I love their nutty taste in every form, but my hands down favorite way to eat garbanzo beans is in the Middle Eastern appetizer called hummus. Creamy chickpeas are ground with garlic and spices for a highly-seasoned dip. Some hummus recipes are very high in fat and calories because they often include a generous amount of tahini (a rich creamy spread of ground sesame seeds) and a healthy dose of olive oil.
This month’s recipe adds a smoky flair by puréeing roasted red bell peppers into the mix. Not only does this kick up the flavor and the color, but it also reduces the proportion of fat in the finished recipe, since bell peppers don’t contain any (fat).
Roasted Red Pepper Hummus PlatterAll in all, this dip (or spread) takes minutes to prepare and will keep for several days if refrigerated. It can be served as an appetizer with warm whole grain pita bread which has been cut in bite-size wedges, or served as a sandwich on warmed pita with sliced tomatoes and shredded lettuce. My favorite way to serve hummus is with fresh crudités, as it tastes delicious with virtually every veggie from jicama to broccoli.
Roasted Red Pepper Hummus
Yield: About 4 cups; 16 (¼-cup) servings
11-ounce tub Melissa’s Garbanzo beans
(equals 3 cups cooked garbanzos)
1/2 jar Melissa’s Fire Roasted Sweet Red Bell Peppers
, drained (7 ½ ounces or 1 cup)
1/2 cup Melissa’s Lime
1 tablespoon lime peel, grated
1/2 cup tahini
2 teaspoons ground cumin
1 tablespoon Melissa’s Garlic
1 teaspoon salt
2 tablespoon chopped cilantro For crudité
8 ounces fresh Melissa’s Sno Peas
8 ounces jicama
, cut in julienne sticks
8 ounces baby carrots
1 English cucumber, cut in 1/2-inch slices
2 yellow bell peppers
, trimmed and cut into 1” slices
Instructions for hummus
Cook garbanzo beans according to package instructions. Drain; cool. There will be about 3 cups of cooked garbanzo beans.
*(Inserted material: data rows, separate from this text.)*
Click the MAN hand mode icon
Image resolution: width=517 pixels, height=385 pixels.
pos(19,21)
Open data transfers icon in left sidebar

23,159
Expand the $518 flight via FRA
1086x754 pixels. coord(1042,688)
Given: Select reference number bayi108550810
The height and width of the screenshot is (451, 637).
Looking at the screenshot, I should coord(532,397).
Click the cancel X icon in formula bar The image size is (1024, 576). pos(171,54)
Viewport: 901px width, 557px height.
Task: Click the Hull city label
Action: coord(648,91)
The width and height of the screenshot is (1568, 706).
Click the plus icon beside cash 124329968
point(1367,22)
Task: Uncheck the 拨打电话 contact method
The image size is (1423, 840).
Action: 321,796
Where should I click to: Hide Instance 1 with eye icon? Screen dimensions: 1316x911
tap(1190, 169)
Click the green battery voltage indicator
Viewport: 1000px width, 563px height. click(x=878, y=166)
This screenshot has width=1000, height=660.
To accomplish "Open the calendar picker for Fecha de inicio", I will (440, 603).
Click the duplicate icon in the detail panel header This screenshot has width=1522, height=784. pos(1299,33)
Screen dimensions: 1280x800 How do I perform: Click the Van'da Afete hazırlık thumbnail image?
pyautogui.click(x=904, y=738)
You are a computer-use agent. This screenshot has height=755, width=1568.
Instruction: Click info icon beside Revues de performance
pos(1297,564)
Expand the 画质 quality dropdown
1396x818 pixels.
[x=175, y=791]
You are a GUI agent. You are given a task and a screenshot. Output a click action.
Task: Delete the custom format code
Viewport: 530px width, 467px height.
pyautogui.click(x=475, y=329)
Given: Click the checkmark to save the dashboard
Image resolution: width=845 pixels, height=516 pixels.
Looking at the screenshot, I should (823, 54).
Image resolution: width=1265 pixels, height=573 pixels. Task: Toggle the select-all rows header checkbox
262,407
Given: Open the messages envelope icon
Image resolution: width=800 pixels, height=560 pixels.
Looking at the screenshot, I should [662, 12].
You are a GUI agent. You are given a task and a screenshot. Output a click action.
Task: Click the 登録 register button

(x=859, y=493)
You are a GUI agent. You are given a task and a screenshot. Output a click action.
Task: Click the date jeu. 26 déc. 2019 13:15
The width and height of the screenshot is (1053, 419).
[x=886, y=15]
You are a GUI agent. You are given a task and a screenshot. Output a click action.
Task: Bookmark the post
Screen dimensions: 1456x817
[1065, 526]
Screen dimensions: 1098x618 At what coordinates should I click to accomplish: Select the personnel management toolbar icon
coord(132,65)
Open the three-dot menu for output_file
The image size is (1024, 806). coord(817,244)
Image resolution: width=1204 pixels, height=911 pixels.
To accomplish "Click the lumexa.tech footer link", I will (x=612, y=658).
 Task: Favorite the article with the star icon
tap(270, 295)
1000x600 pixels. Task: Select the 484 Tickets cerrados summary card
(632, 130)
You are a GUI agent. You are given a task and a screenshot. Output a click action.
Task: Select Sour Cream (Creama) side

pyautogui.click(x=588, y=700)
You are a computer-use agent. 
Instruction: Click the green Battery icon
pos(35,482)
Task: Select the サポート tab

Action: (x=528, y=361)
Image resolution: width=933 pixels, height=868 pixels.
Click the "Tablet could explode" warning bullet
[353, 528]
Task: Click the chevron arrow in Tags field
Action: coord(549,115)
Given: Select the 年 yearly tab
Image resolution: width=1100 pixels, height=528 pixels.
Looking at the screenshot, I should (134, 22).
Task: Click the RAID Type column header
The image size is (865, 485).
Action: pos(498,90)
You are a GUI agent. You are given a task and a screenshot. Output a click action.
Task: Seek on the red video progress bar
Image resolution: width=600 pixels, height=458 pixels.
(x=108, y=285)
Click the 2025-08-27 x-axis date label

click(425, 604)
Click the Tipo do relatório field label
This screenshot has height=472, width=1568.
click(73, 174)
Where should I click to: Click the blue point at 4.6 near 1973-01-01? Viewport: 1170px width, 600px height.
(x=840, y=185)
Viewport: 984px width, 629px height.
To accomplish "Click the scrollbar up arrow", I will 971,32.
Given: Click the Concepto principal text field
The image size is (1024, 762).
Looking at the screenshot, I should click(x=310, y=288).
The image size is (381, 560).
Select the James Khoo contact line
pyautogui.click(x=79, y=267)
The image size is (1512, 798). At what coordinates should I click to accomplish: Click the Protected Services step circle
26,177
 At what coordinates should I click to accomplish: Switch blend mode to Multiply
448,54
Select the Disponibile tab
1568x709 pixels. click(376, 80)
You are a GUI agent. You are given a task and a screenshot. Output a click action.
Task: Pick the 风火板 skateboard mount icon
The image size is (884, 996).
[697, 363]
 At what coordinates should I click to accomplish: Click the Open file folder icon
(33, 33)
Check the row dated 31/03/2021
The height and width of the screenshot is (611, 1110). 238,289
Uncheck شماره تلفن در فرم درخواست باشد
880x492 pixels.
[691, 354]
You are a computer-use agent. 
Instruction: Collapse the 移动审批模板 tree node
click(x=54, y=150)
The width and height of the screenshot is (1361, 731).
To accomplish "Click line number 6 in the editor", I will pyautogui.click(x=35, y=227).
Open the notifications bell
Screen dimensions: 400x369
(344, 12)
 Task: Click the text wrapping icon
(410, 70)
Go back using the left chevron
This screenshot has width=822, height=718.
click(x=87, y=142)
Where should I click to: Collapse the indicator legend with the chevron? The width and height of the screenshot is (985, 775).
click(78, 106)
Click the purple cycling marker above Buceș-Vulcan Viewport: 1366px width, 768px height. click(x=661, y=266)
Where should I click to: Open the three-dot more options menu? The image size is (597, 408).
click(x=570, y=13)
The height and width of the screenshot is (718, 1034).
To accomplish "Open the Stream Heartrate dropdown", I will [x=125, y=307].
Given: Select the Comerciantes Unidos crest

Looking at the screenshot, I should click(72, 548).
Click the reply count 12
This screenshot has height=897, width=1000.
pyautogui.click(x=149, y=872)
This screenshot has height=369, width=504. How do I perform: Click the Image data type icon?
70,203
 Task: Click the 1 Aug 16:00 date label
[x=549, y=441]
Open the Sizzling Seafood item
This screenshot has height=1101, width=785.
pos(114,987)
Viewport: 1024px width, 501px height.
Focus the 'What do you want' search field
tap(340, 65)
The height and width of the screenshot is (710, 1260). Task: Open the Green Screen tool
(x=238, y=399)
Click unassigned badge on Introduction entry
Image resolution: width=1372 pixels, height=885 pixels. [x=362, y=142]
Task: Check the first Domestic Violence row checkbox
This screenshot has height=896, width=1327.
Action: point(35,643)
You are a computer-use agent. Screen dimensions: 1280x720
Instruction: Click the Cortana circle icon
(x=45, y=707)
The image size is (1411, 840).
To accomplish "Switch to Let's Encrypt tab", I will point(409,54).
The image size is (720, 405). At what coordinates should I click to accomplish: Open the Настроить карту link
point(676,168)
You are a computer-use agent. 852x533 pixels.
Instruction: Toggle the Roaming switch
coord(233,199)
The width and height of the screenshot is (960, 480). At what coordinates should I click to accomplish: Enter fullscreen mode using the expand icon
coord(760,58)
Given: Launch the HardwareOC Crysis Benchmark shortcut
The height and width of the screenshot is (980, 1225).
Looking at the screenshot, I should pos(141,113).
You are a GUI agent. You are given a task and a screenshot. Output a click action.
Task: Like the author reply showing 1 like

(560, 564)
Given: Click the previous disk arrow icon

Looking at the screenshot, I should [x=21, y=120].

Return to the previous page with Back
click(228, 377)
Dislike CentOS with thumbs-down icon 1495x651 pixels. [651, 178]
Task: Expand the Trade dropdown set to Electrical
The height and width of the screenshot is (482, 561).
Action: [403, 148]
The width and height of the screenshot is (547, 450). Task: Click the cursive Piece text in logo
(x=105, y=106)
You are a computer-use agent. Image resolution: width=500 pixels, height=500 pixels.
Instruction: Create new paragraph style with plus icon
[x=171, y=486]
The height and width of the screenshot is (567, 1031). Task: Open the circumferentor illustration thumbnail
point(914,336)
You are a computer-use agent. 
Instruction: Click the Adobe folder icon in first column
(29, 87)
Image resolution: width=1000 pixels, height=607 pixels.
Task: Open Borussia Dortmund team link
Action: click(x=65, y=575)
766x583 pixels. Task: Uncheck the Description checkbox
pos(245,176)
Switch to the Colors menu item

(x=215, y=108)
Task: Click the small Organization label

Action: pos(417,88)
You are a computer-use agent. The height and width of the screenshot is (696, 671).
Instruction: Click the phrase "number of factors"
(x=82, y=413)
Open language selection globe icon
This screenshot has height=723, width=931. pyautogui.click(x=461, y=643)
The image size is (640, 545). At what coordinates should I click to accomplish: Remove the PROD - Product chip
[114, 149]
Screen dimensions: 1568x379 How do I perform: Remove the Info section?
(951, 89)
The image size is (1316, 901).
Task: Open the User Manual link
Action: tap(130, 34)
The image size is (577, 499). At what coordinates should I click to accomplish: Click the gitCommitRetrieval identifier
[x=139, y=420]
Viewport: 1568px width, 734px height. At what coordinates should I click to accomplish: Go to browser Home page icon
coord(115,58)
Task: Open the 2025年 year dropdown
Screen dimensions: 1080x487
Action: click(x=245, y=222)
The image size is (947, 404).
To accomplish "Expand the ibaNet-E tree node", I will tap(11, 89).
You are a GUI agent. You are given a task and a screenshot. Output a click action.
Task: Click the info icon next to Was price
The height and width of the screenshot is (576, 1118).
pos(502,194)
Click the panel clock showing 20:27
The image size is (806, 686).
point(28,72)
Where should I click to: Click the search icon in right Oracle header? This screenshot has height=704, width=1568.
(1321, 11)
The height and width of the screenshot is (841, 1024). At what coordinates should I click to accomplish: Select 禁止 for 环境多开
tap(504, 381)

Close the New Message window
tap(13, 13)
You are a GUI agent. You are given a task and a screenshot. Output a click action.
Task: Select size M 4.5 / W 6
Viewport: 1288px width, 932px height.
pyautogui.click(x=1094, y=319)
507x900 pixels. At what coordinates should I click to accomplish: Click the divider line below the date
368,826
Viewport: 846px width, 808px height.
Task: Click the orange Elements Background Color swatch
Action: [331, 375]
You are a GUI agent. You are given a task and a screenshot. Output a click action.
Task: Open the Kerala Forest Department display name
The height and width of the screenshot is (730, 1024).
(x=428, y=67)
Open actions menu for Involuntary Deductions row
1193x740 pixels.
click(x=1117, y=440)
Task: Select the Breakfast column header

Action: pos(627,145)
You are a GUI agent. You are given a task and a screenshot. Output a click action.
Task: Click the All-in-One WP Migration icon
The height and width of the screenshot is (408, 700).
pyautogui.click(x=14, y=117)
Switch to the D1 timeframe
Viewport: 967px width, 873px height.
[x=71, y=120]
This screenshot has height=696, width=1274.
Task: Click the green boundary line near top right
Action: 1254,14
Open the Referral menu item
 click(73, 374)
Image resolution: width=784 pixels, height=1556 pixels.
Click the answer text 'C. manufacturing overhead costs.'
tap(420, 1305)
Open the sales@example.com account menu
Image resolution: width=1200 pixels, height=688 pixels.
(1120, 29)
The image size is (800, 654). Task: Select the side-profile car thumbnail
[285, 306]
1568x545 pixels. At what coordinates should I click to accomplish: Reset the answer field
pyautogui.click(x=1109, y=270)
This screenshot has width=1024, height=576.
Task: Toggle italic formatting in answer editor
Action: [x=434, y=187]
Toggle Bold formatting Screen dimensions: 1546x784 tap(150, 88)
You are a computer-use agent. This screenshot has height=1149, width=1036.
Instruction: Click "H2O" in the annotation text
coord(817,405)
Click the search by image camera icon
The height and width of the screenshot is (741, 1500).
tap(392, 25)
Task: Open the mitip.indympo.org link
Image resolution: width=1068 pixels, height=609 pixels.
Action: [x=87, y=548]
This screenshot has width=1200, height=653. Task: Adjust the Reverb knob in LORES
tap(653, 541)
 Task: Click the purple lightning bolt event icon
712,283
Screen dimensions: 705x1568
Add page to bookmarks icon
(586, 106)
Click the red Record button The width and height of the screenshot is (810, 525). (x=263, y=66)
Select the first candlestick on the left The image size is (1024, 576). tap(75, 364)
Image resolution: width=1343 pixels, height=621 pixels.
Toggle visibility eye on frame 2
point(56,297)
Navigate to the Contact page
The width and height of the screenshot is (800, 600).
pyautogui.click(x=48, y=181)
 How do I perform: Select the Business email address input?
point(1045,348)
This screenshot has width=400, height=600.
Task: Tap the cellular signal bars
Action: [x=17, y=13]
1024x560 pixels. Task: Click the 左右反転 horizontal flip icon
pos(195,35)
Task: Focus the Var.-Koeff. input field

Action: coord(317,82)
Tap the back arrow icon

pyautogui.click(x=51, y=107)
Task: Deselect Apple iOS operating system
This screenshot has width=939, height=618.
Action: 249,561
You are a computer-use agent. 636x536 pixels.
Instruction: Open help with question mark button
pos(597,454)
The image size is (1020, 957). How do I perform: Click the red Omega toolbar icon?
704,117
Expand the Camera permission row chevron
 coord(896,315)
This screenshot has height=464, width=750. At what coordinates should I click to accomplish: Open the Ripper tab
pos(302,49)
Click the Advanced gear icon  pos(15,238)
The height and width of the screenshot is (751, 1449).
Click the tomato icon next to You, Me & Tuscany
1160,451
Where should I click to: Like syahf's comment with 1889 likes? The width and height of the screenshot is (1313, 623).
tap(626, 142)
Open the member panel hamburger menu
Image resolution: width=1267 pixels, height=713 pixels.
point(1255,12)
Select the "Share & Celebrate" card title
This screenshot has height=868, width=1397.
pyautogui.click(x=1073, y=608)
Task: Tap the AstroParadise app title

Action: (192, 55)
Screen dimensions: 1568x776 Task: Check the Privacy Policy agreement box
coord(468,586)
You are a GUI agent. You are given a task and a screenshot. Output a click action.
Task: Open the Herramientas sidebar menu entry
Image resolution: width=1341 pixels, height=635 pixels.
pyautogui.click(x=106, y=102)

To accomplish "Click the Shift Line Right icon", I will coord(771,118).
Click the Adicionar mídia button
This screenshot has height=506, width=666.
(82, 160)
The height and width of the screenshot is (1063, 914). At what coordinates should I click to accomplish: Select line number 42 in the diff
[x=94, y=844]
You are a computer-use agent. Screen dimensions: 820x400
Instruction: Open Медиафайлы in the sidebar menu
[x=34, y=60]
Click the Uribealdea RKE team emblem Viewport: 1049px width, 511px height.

Place all ingredients, for the hummus, except cilantro in the bowl of a food processor or jar of a blender. Process or blend until very smooth, about 4 minutes. Transfer to serving bowl. Garnish with cilantro.
Instructions for crudités
Arrange crudités decoratively on a platter with the bowl of hummus. Serve immediately. Leftover hummus keeps for several days if refrigerated.